Acórdão do Supremo Tribunal de Justiça
Processo:
048612
Nº Convencional: JSTJ00029298
Relator: SA NOGUEIRA
Descritores: CONSTITUCIONALIDADE
DUPLO GRAU DE JURISDIÇÃO
AUDIÊNCIA DE JULGAMENTO
PROVAS
FORÇA PROBATÓRIA
Nº do Documento: SJ199601040486123
Data do Acordão: 01/04/1996
Votação: UNANIMIDADE
Tribunal Recurso: T J VALENÇA
Processo no Tribunal Recurso: 38/95
Data: 06/26/1995
Texto Integral: N
Privacidade: 1
Meio Processual: REC PENAL.
Decisão: NEGADO PROVIMENTO.
Área Temática: DIR PROC CIV - RECURSOS. DIR CONST - DIR FUND.
DIR TRIB - DIR CUSTAS JUD.
Legislação Nacional:
Jurisprudência Nacional:
Sumário : I - O artigo 433 do C.P.P. não viola o artigo 32 da Constituição, não sendo exacto que este preceito consagre o princípio do duplo grau de jurisdição.
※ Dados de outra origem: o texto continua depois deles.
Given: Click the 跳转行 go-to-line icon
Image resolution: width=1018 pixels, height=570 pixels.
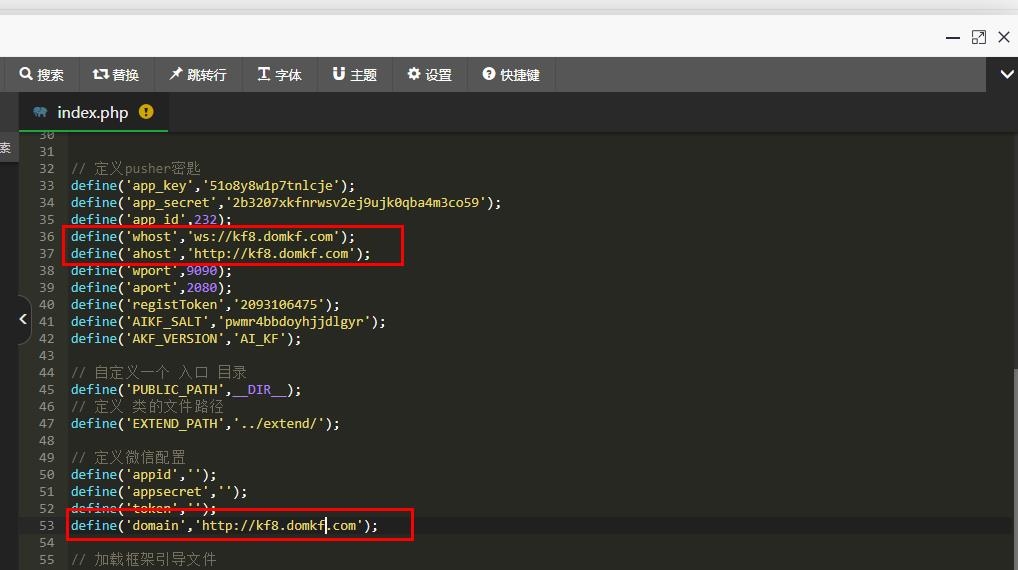Looking at the screenshot, I should (176, 74).
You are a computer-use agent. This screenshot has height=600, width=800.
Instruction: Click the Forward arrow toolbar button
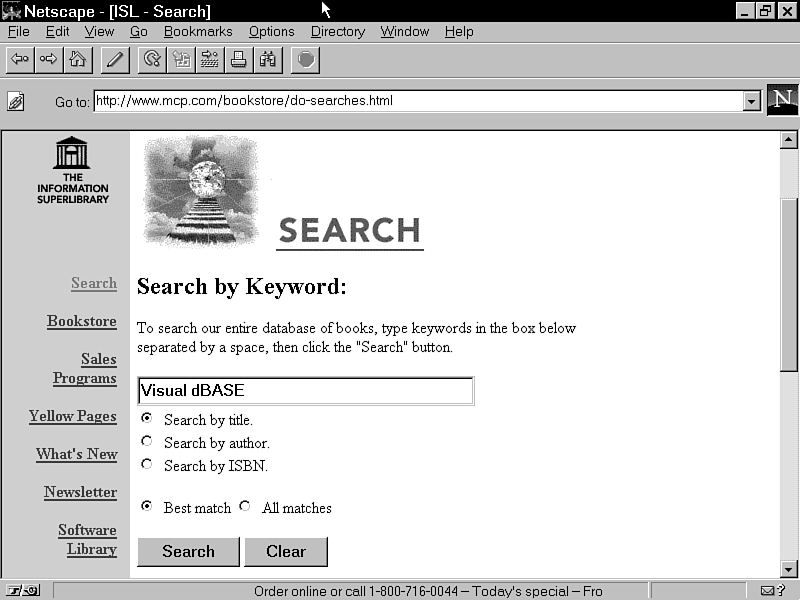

Se o consagrasse ter-se-ia de concluir que o Presidente da República seria como que um cidadão de segunda classe, já que não teria a garantia, nem a possibilidade, de ter uma reapreciação da matéria de prova quanto aos crimes que cometesse no exercício das suas funções e pelos quais viesse a ser julgado de harmonia com a Constituição.
II - Os artigos 355 e 356 do C.P.P. respeitam à força probatória das provas (documentais, periciais, constantes de redução a escrito de audições de pessoas com intervenção no processo, e outras, como as resultantes da existência de objectos, etc...) e determinam que as mesmas não terão valor se não tiverem sido produzidas em julgamento. Ao mesmo tempo, esclarecem em que condições se considera que as provas resultantes da audição de pessoas, produzidas fora da audiência de julgamento, podem ser examinadas e valorizadas para efeitos de julgamento.